**DATA EXTRACT:**
──────

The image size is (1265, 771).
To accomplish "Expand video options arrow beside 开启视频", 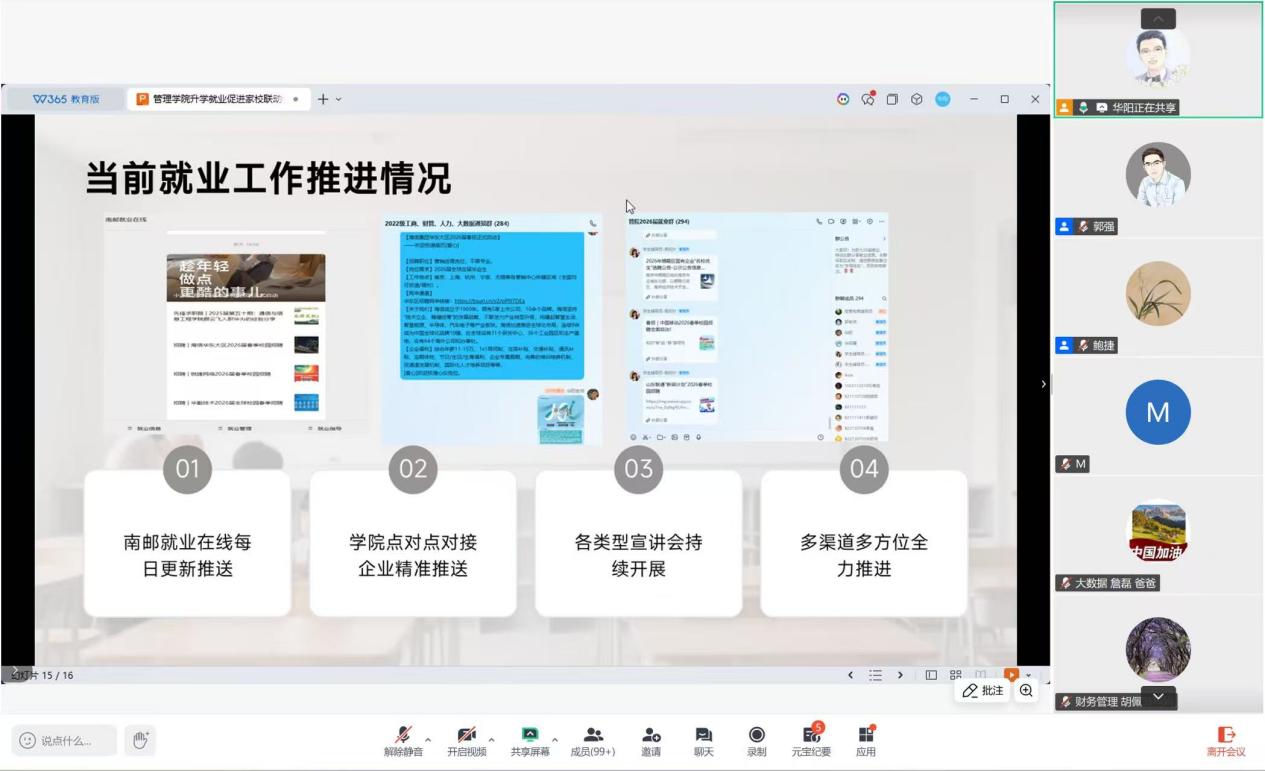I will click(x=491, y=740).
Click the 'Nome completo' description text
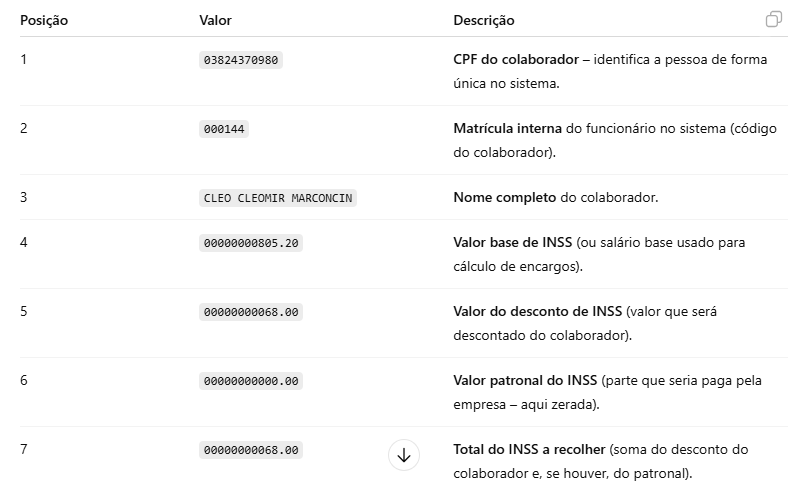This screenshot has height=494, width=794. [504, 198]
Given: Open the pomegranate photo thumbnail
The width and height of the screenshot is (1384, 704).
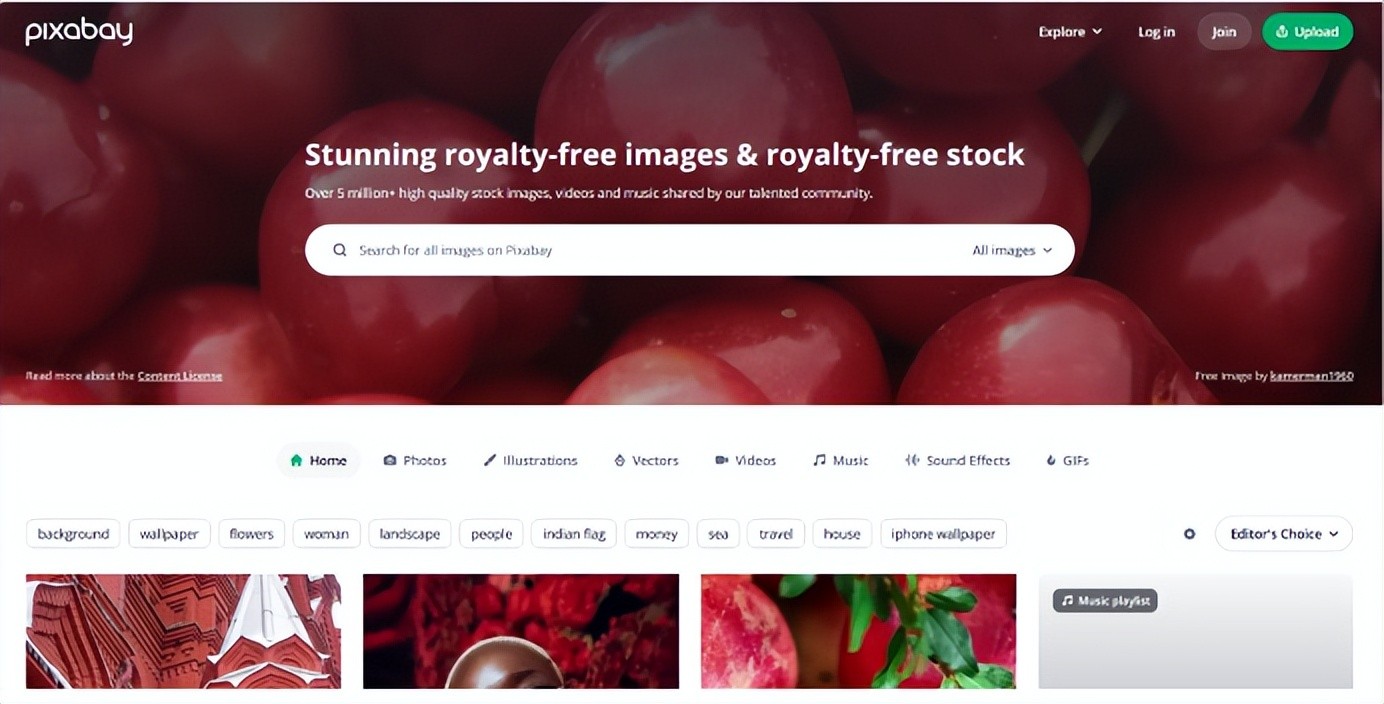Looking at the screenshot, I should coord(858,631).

──────

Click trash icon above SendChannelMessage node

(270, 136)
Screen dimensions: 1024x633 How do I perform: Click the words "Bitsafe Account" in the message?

──────

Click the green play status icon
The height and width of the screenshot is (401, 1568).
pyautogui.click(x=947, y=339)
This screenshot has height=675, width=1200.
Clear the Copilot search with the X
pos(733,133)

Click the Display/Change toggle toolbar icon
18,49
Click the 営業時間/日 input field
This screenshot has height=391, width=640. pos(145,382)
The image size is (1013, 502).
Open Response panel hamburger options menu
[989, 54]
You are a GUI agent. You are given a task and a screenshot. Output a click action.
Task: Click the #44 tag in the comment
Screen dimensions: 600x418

──────

**PROBLEM STATEMENT:** Throughout the material above, find each line with "size" and return it.

**RESULT FOR THIS EXERCISE:**
The image size is (1265, 771).
The image size is (1013, 502).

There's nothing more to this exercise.